Evoquer la qualité de vie, c’est faire référence aux conditions générales d’existence en considérant par exemple la mortalité, l’espérance de vie, les qualités nutritionnelles, sanitaires ou éducatives d’une société ainsi que son contexte économique, politique et social. Les cadres de vie, compte tenu de leurs potentialités et de leurs carences ainsi que la qualité environnementale des milieux, peuvent être déterminants pour la qualité de vie.

Ce concept intègre également des éléments subjectifs relatifs à l’histoire et l’intimité des individus en se référant aux désirs, aux besoins, aux satisfactions et même au bonheur de chacun. Le concept de qualité de vie ne se limite pas à des aspects matériels et objectivement observables de la vie mais il s’enrichit des approches sociologiques et psychologiques pour se nourrir des rapports qu’entretient l’homme avec lui même et avec les autres. Tendre vers la qualité de vie, c’est aspirer au bonheur personnel, se sentir bien chez soi, vivre en harmonie avec son milieu qu’il soit familial, professionnel ou géographique, satisfaire ses besoins, avoir le temps et les moyens de vivre.

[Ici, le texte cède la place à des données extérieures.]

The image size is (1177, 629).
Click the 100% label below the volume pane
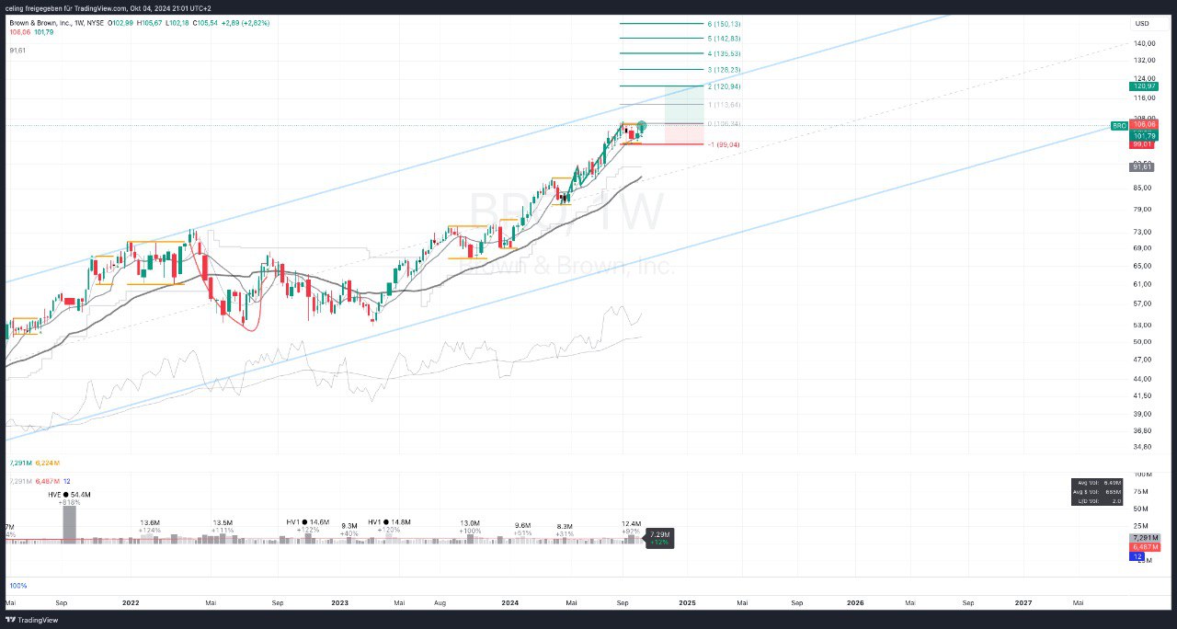pyautogui.click(x=17, y=586)

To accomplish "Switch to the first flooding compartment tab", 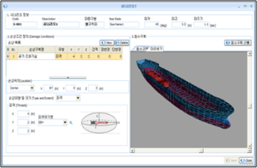I will pos(142,49).
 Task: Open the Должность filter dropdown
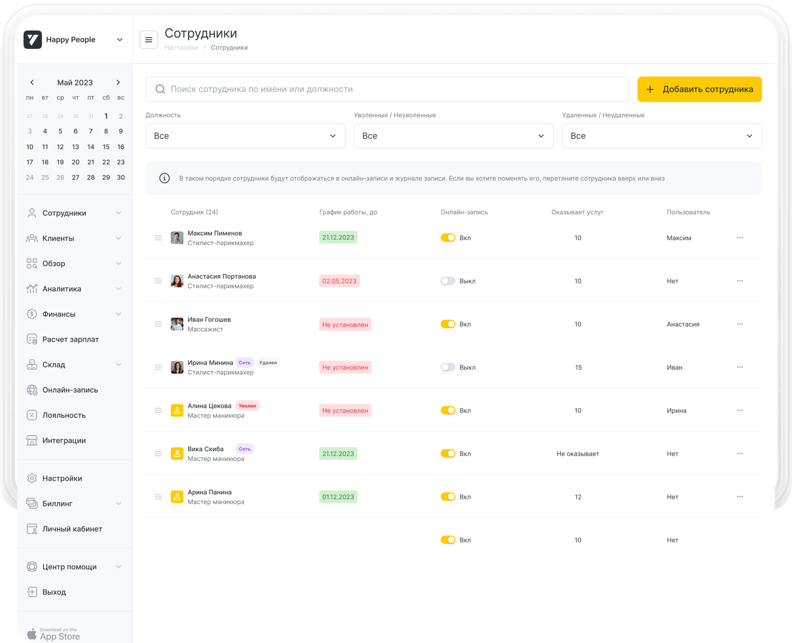245,136
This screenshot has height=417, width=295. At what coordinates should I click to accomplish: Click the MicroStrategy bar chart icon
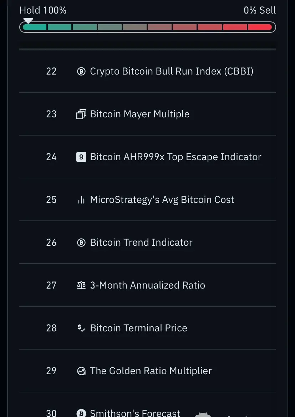click(x=81, y=200)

Le concept de qualité de vie reste donc difficile à appréhender de part l’abondance et la richesse des éléments qui peuvent s’y référer, dans la mesure où un ensemble considérable de notions désigne un même objet : la qualité de vie. Ce concept, critiqué voire discrédité en tant qu’objet de recherche pour son caractère « fourre-tout » 2 , fait ainsi référence à des éléments à la fois multiples et totalement différents tant dans leurs fondements que dans leurs approches. La diversité, inhérente à ce concept de qualité de vie, s’explique par « la multiplicité des approches et des disciplines qui s’y intéressent » 3 . Notre démarche est géographique. Il s’agit d’aborder le concept de qualité de vie certes à travers les pratiques et les représentations individuelles mais au travers de leurs implications dans les structures spatiales. Il ne s’agit pas de contenir le concept de qualité de vie dans un champ disciplinaire unique mais au contraire de se nourrir de la diversité des disciplines qui l’abordent pour sustenter notre démarche géographique.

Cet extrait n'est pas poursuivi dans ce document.